═══ DATASET

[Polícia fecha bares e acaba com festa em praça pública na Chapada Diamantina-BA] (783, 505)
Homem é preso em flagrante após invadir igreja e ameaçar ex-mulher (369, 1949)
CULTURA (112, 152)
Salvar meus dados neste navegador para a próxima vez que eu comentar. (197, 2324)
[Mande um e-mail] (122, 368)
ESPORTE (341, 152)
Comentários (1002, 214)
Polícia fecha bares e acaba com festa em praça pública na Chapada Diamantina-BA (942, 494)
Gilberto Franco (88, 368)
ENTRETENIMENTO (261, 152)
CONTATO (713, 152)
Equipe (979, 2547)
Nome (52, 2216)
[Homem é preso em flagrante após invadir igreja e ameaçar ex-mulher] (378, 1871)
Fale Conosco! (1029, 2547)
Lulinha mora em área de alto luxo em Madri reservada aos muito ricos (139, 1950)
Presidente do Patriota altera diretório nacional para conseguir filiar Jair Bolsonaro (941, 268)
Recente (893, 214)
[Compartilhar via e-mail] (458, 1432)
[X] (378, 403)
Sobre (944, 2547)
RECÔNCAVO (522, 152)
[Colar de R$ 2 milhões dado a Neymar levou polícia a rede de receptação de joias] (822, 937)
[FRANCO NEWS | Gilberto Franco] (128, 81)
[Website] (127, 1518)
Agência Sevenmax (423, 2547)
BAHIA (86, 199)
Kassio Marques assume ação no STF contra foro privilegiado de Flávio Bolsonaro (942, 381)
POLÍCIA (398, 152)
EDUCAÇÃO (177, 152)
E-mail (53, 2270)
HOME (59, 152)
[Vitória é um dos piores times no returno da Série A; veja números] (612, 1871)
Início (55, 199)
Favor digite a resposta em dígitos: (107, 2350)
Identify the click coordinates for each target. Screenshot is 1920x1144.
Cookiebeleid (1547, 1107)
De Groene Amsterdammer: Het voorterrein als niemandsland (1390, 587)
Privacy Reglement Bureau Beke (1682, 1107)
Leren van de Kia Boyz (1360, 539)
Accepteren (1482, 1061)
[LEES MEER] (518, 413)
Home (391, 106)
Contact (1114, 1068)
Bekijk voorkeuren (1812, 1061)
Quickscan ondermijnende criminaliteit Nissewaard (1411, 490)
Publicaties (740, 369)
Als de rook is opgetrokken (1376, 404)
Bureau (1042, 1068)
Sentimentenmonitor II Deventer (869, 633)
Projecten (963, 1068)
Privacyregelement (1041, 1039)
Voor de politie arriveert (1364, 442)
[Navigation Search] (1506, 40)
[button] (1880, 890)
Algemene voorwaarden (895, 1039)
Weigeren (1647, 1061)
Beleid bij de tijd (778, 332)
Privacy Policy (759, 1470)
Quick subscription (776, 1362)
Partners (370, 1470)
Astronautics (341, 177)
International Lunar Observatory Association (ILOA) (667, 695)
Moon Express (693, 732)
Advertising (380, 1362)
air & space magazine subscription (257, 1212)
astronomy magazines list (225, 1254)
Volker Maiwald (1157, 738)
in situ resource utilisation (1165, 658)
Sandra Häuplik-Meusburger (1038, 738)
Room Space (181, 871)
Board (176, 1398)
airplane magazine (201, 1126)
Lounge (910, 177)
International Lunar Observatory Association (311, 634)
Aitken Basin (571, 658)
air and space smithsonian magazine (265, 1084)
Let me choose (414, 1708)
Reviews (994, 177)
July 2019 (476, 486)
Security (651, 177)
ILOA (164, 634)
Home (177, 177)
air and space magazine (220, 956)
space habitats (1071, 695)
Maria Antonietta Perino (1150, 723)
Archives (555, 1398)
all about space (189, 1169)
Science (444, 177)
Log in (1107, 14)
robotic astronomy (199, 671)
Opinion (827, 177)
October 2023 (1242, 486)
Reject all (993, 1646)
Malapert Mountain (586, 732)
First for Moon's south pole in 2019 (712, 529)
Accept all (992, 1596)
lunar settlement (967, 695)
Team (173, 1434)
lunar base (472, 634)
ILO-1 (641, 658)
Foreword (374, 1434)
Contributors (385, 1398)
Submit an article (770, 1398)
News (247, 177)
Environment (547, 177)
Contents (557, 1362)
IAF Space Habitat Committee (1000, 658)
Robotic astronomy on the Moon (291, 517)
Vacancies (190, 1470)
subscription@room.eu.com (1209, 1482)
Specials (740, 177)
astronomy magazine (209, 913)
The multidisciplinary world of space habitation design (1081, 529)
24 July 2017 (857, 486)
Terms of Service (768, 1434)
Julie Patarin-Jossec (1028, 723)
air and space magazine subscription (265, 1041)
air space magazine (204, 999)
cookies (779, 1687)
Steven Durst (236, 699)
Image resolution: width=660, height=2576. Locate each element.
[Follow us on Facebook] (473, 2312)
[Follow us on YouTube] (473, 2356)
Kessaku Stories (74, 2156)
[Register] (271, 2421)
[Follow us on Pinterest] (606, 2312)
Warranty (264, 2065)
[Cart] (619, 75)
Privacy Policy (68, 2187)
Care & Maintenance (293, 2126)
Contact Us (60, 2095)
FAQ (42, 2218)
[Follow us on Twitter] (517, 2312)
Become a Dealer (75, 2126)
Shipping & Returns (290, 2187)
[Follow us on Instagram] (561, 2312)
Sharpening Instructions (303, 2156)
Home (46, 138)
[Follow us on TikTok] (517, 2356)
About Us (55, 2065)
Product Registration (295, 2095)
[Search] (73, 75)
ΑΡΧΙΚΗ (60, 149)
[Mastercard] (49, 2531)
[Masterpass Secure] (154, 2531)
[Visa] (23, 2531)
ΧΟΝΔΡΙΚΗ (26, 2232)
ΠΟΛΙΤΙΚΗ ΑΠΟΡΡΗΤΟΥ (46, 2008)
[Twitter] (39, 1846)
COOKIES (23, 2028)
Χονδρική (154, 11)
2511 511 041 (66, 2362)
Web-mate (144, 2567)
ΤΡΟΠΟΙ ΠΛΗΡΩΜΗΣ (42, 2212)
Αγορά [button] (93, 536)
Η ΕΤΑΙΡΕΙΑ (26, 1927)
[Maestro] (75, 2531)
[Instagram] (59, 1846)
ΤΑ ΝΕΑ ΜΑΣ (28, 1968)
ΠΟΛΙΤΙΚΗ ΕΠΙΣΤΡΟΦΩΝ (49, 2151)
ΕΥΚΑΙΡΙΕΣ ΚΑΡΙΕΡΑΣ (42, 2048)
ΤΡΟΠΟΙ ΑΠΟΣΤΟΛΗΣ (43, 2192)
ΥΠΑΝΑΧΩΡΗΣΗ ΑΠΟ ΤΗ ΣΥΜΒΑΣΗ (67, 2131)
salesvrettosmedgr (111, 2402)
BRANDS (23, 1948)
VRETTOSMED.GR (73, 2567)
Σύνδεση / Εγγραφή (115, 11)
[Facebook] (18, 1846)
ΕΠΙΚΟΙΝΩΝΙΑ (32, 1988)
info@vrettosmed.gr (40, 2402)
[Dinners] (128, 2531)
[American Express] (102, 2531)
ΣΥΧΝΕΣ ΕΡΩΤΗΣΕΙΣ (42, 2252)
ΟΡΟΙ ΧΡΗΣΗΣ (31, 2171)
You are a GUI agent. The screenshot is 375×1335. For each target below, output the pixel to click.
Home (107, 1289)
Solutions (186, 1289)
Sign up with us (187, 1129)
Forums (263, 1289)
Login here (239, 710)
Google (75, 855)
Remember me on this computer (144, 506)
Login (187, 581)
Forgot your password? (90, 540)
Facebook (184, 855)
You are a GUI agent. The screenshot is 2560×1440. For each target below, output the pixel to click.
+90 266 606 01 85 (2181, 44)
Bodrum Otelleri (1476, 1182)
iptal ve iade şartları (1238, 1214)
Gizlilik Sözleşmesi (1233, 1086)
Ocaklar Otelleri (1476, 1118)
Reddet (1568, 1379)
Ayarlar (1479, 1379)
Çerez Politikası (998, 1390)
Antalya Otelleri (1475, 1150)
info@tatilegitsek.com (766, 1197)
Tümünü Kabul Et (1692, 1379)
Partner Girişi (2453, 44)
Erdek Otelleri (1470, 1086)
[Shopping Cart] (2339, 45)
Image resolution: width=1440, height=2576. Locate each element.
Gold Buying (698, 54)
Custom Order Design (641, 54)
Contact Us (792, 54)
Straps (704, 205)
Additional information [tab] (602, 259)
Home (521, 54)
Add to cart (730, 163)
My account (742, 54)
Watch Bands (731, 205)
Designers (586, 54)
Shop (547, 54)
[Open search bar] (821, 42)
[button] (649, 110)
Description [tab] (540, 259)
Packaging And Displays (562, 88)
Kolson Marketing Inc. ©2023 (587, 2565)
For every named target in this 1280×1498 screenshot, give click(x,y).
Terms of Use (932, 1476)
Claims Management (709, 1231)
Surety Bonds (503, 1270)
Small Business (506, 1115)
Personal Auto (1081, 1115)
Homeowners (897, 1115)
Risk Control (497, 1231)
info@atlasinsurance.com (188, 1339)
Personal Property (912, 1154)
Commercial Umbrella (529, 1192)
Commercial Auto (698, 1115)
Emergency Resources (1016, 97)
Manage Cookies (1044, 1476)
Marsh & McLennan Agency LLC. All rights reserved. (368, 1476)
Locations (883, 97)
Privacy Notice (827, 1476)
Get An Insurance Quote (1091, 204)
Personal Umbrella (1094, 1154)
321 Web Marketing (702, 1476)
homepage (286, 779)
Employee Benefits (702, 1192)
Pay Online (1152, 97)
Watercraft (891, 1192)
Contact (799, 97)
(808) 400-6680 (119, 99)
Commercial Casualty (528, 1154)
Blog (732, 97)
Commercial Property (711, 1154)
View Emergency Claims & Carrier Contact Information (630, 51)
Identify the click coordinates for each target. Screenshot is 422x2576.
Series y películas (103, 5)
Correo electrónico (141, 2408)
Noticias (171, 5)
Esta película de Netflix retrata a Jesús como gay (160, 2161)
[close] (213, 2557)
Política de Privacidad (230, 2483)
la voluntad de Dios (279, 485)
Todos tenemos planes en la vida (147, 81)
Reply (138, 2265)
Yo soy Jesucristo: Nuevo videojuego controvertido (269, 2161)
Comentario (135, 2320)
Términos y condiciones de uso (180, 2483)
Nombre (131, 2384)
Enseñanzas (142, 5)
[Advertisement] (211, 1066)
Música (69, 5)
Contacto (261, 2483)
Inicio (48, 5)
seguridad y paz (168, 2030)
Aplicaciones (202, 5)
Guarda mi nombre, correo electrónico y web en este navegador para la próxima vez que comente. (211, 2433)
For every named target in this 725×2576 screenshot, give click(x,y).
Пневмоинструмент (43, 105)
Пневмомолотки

══════

THE PROBLEM:
In the entries above, find each line with the word "electrónico" and show it.

EXPECTED OUTPUT:
Correo electrónico (141, 2408)
Guarda mi nombre, correo electrónico y web en este navegador para la próxima vez que comente. (211, 2433)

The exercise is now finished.